Share your project file and droplet file with me please.

Sorry just realized you’re trying to use in the Background. That one won’t work. Droplets can’t be injected into the css file which is where Background’s image file is referenced. Been doing support from phone away from computer today as it is a holiday. Sorry I should have caught that in your original post and my original reply.

Hi-ya Adam, sorry you’re having to work on the holiday. I do appreciate your help! What other Foundry 3 stack should I use for a page banner where the image can be replaced via a droplet? I’ve tried the image stack under the navigation (not embedded in the background stack) but no results when I paste the droplet tag there either. As I still own Rapidweaver 8, Foundry 2, Alloy 2, Potion Pack and Thunder Pack, maybe I should go back to that method instead of RW Classic with Foundry 3 and Alloy 3. I’m actually trying to use Alloy 3 as a CMS in this case as this is a very small site and my client just wants the ability to change very few page elements.

Share your project file and droplet file with me please and I can take a look tomorrow. Can you let me know as well if you’re testing on a live page or just in preview mode.

Also, to answer this question directly – things like Background, or other tools that are used as banners, use a background image applied to a div. This is usually done directly in the CSS file and the PHP parser that handles Droplets has no access to that CSS file, so it cannot make substitutions there via the droplet variable tags.

Thank you again Adam. I emailed you my project and droplet files so you can access them in dropbox. I have been testing live after publishing (not in preview). I very much appreciate your explanation. I also own a copy of EasyCMS and have used it successfully on several sites in the past (it always played well with Foundry), but I immediately ran into issues with it not passing data at all with my current tools. After two installations of it I decided to try Alloys droplets in this case. I love not having to learn extensive coding, yet this kind of issue exposes all my blind spots, and lacking knowledge in what seems to be simple issues. I love RW Classic, Foundry 3, and Alloy 3 (although I seldom use a blog).

**A run of items:**

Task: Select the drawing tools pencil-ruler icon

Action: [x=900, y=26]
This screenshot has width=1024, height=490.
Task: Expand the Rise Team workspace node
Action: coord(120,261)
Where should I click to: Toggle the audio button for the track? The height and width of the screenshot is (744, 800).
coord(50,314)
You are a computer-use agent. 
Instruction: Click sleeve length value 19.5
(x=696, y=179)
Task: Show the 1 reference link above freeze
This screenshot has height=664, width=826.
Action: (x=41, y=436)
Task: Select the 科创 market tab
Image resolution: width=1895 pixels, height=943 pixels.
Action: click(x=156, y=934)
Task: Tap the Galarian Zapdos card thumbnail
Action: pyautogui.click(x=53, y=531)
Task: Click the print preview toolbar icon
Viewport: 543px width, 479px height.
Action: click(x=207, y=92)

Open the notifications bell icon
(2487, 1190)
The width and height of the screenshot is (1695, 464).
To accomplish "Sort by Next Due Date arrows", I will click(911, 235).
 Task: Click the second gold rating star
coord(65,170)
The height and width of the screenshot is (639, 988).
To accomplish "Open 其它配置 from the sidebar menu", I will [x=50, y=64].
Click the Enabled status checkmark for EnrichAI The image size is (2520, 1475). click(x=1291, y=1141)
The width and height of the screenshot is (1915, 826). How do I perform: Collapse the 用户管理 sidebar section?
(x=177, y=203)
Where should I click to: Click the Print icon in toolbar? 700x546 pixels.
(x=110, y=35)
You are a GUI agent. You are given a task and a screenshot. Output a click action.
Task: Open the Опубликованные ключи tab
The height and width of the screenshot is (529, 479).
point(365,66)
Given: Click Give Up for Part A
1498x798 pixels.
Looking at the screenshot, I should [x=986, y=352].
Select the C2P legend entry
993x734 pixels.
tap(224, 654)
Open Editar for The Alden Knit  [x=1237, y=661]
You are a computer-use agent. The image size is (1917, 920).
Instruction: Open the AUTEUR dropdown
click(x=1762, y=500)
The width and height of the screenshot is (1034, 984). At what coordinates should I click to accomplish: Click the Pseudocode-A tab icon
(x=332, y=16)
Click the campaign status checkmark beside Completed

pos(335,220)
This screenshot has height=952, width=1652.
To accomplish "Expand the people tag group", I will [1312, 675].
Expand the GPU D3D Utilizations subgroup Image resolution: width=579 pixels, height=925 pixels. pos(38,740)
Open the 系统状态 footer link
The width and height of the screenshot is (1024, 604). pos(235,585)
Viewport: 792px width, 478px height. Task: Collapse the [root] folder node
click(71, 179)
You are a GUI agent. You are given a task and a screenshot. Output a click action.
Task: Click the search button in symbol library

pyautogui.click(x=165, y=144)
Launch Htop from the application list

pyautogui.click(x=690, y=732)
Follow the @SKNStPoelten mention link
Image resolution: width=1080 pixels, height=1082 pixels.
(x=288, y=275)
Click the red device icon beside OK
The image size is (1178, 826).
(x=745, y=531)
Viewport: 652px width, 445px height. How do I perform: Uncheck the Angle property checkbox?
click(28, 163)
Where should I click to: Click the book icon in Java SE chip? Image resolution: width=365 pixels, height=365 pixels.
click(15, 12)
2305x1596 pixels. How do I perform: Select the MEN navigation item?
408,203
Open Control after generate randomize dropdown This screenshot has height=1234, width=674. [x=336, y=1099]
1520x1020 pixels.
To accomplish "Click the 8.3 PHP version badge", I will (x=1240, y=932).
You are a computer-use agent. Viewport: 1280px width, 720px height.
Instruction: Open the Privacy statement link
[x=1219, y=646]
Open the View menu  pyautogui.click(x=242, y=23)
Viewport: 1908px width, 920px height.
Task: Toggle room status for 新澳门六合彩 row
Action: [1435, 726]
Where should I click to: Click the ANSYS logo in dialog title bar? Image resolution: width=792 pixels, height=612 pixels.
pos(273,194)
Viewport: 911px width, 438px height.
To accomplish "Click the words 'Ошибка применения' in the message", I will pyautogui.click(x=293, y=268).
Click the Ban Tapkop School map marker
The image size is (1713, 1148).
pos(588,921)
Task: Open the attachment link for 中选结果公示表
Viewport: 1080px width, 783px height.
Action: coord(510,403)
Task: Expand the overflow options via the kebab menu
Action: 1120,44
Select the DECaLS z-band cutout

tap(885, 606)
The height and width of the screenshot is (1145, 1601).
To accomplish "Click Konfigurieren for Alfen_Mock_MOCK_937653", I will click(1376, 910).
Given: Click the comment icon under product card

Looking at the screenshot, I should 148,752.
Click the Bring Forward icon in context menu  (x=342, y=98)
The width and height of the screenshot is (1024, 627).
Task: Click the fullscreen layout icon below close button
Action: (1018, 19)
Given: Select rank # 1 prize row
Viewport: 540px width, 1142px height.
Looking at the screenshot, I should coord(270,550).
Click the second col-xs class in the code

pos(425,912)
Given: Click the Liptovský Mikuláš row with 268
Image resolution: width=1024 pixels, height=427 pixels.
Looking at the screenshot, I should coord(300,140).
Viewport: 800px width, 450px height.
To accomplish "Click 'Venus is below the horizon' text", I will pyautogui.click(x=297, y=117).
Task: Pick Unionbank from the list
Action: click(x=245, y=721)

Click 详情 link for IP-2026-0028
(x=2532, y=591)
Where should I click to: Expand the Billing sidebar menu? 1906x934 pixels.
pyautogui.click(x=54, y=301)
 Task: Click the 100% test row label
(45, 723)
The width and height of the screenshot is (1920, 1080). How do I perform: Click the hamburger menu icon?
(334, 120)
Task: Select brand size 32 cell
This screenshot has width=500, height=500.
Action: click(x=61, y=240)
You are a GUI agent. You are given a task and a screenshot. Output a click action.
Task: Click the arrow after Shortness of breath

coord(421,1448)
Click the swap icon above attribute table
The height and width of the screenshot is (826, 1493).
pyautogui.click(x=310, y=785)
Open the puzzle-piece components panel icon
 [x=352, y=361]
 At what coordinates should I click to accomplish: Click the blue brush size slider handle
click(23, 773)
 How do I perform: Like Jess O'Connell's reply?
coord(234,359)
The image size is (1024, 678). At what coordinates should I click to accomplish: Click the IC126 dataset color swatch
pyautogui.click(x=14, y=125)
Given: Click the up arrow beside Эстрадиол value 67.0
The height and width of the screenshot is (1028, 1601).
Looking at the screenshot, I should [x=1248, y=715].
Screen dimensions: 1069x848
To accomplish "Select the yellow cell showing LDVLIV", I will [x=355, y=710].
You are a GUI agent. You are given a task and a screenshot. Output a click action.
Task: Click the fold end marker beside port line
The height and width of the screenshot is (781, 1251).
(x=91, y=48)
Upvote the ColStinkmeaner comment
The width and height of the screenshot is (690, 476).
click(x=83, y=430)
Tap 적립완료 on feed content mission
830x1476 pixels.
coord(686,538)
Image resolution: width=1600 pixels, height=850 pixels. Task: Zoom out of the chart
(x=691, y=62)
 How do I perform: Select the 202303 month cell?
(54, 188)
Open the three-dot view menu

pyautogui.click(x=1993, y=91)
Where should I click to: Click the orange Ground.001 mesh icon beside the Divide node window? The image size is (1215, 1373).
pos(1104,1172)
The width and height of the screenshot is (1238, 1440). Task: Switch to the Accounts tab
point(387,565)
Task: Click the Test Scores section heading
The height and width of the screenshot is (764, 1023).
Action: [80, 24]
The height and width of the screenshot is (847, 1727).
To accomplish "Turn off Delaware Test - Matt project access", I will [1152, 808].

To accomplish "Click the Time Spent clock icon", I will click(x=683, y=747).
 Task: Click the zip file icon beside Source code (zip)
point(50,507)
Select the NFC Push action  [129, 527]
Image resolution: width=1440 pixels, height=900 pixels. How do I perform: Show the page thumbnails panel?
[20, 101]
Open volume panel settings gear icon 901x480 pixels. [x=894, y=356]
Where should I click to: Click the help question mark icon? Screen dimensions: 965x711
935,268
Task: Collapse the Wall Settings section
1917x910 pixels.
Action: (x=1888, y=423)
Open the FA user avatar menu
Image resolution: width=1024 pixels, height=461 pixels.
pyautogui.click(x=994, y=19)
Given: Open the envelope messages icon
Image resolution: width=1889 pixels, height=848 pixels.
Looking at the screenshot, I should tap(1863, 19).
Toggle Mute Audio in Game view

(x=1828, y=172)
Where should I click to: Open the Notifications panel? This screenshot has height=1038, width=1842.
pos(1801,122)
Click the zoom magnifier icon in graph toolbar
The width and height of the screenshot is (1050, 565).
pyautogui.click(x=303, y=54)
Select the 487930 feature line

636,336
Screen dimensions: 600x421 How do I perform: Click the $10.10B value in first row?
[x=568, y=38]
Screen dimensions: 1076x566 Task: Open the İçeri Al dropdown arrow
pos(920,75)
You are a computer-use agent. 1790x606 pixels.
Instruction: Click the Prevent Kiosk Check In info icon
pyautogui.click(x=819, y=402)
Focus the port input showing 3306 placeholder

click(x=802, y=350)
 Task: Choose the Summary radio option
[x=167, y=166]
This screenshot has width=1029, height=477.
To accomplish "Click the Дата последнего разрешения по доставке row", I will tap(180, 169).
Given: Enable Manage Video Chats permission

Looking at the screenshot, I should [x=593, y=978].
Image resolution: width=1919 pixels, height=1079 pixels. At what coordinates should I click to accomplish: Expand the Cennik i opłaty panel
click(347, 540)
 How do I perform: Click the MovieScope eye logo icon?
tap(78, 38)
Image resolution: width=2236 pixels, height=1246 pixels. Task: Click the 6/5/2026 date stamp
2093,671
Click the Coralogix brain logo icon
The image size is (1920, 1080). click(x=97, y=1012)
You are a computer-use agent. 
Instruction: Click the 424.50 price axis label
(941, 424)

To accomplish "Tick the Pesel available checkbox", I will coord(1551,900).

**Problem to solve:** Copy everything from "Sorry just realized" down to "my original reply." in the support thread about droplets.

**Answer for this exercise:**
Sorry just realized you’re trying to use in the Background. That one won’t work. Droplets can’t be injected into the css file which is where Background’s image file is referenced. Been doing support from phone away from computer today as it is a holiday. Sorry I should have caught that in your original post and my original reply.